Se il Giubileo esige un cambiamento di vita cosa non possiamo perdere di vista nel nostro impegno quotidiano per la costruzione di una comunità meno distratta e capace di “rendere conto della speranza che è in noi?” (1Pt3, 15).
Ci hanno mostrato due declinazioni diverse ma chiarissime: don Attilio ci ha mostrato come la Chiesa oggi stia tentando di tornare al significato originario, ridando possibilità di punti partenza, aprendo porte sante nei luoghi di cura, in carcere, nel centro del cuore dell’Africa; Silvia ci ha chiaramente ricordato come il Giubileo è un tempo da vivere con rinnovata responsabilità, è un’occasione per rileggere e dare nuovo slancio alle nostre opere segno: scegliamo di essere “noi stessi” segno di speranza per le nostre famiglie, i territori che serviamo, la Chiesa locale e l’intera comunità.
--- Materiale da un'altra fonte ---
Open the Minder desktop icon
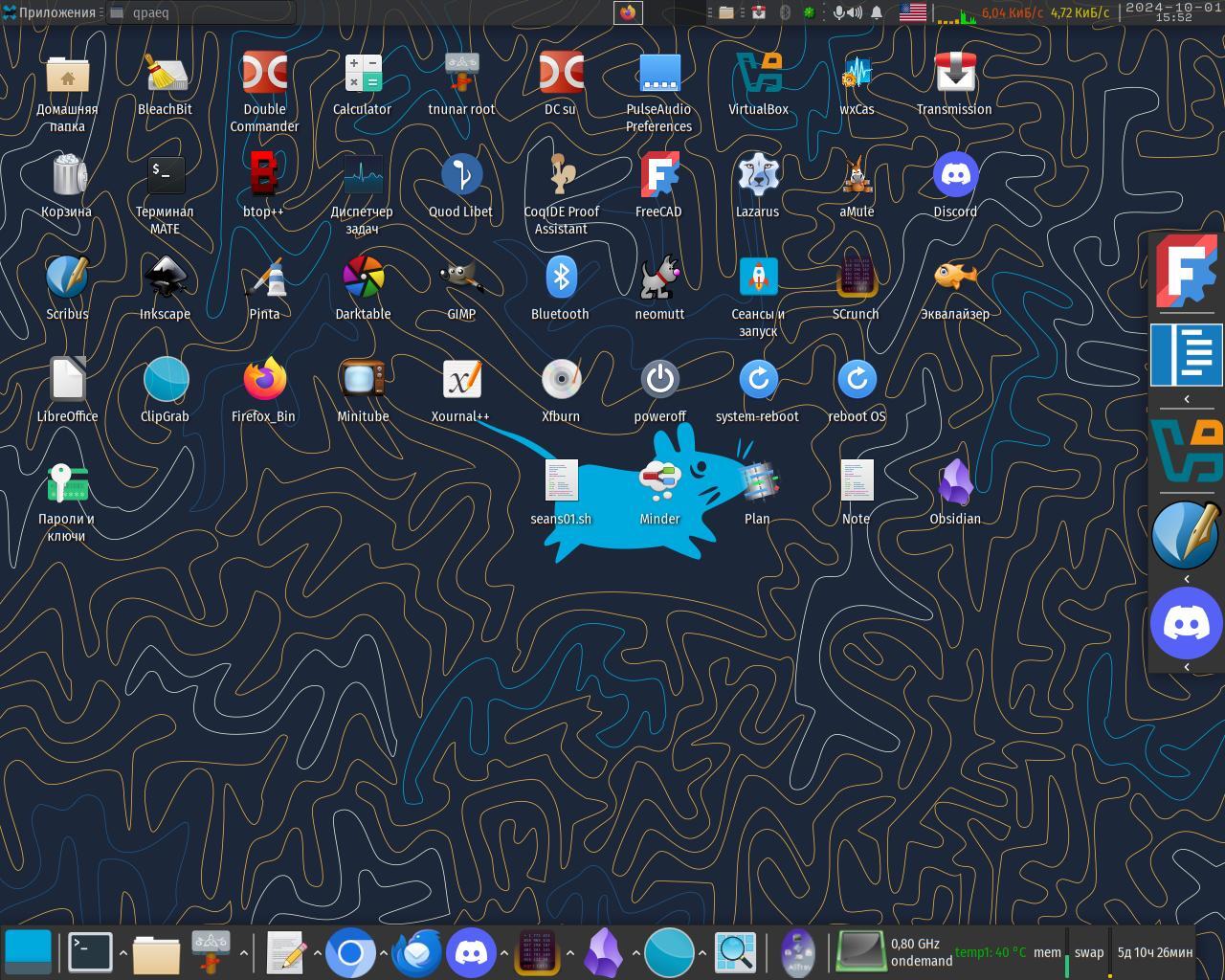This screenshot has width=1225, height=980. 659,484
Gesù al tempio (Lc 4, 16) legge il profeta Isaia e si ferma un passo prima della conclusione dell’antico testo. Si ferma proclamando “l’anno di grazia del Signore” per quelli per cui nessuno farebbe nulla: i prigionieri, i ciechi, gli oppressi. Il centro del nostro agire e del nostro credere non sarà essere capaci di quei segni di speranza?
Quando come Caritas pensiamo a dei progetti, ideale sarebbe riflettere sul modo in cui questi vengono pensati, programmati e progettati: da dove arriva l’idea? L’idea parte dall’attenzione alla persona, o alla convenienza del momento? Di più: perchè non coinvolgere chi ne beneficerà? Progettiamo da soli o insieme ad altri? Sappiamo farci lievito, anche con il nostro programmare? Quanto riusciamo ad essere profetici?
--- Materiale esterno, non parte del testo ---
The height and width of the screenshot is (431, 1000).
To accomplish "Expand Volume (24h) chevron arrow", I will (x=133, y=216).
Una domanda infila all’altra. Non lasciano spazio a molti alibi. Da qui il racconto delle progettualità – come segni giubilari, quindi di speranza – che Caritas Italiana mette in campo con alcune azioni concrete per promuovere la dignità e la libertà di ogni persona. Ora ci è molto più chiaro perché la carità non è una conseguenza della fede, ma una sua condizione essenziale.